Artinya jika umat Muslim merayakan tahun baru sama saja menyerupai umat agama lain. 

Terdapat hadits mengenai larangan merayakan hari raya non-muslim yaitu Nairuz dan Mihrajan yang merupakan hari raya orang kafir saat Nabi shallallahu ‘alaihi wa sallam sedang di Madinah. 

Saat itu mereka mempunyai kebiasaan merayakan hari Nairuz dan mihrajan. Nairuz adalah hari di awal tahun baru masehi (syamsiyyah) versi Majusi, sedangkan Mihrajan hari raya 6 bulan setelahnya.
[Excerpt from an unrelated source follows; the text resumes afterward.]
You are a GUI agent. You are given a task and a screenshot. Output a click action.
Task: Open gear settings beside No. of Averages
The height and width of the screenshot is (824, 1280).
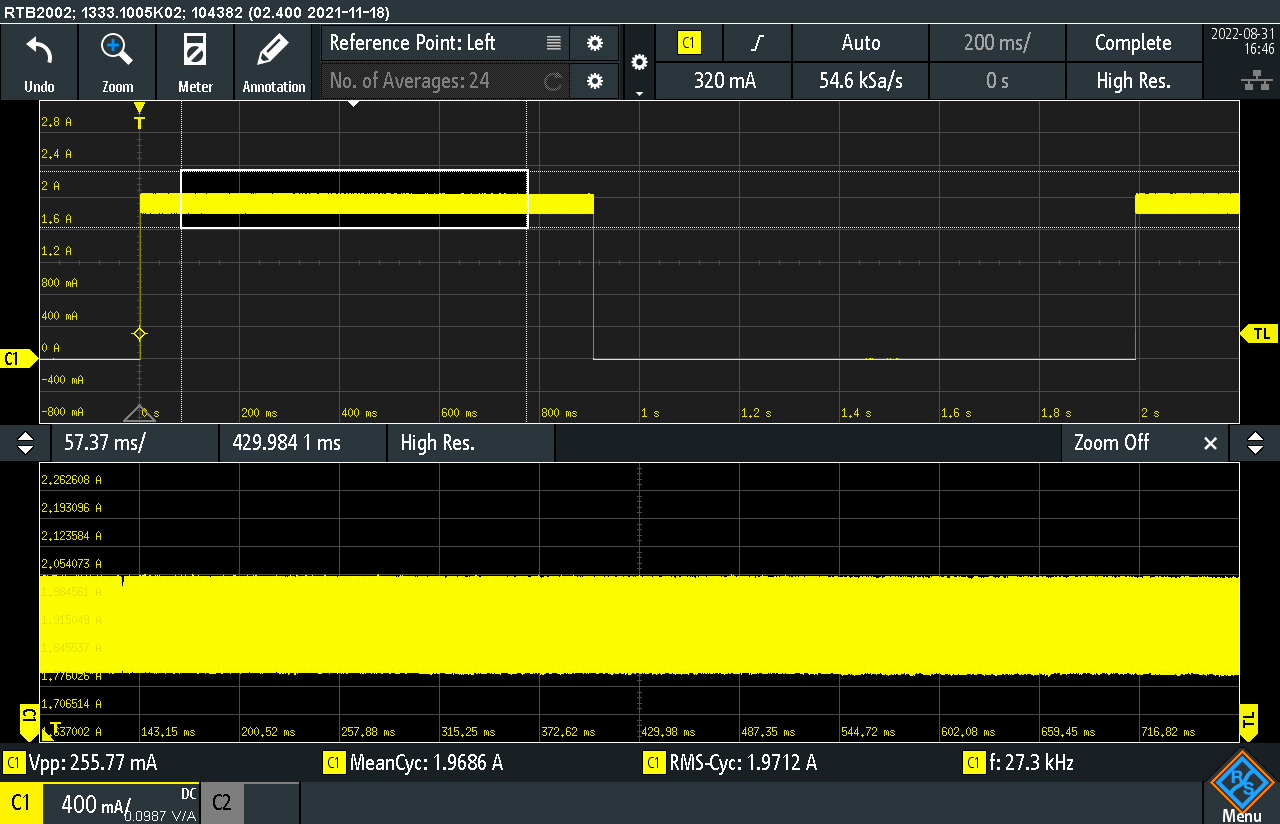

Mendapati fenomena ini saat di Madinah, 

Nabi shallallahu ‘alaihi wa sallam mengingatkan umat Islam sudah mempunyai dua hari raya yaitu Iedul Fithri dan Iedul Adha, jadi tidak perlu ikut-ikutan merayakan hari raya tersebut.

Anas bin Malik radhiallahu ‘anhu berkata, “Dahulu orang-orang Jahiliyyah memiliki dua hari di setiap tahun yang malan mereka biasa bersenang-senang ketika itu.

Ketika Nabi shallallahu ‘alaihi wa sallam datang ke kota Madinah, beliau bersabda, “Dahulu kalian memiliki dua hari di mana kalian bersenang-senang ketika itu. Sekarang Allah telah menggantikan untuk kalian dengan dua hari besar yang lebih baik yaitu Idul Fithri dan Idul Adha.”[1]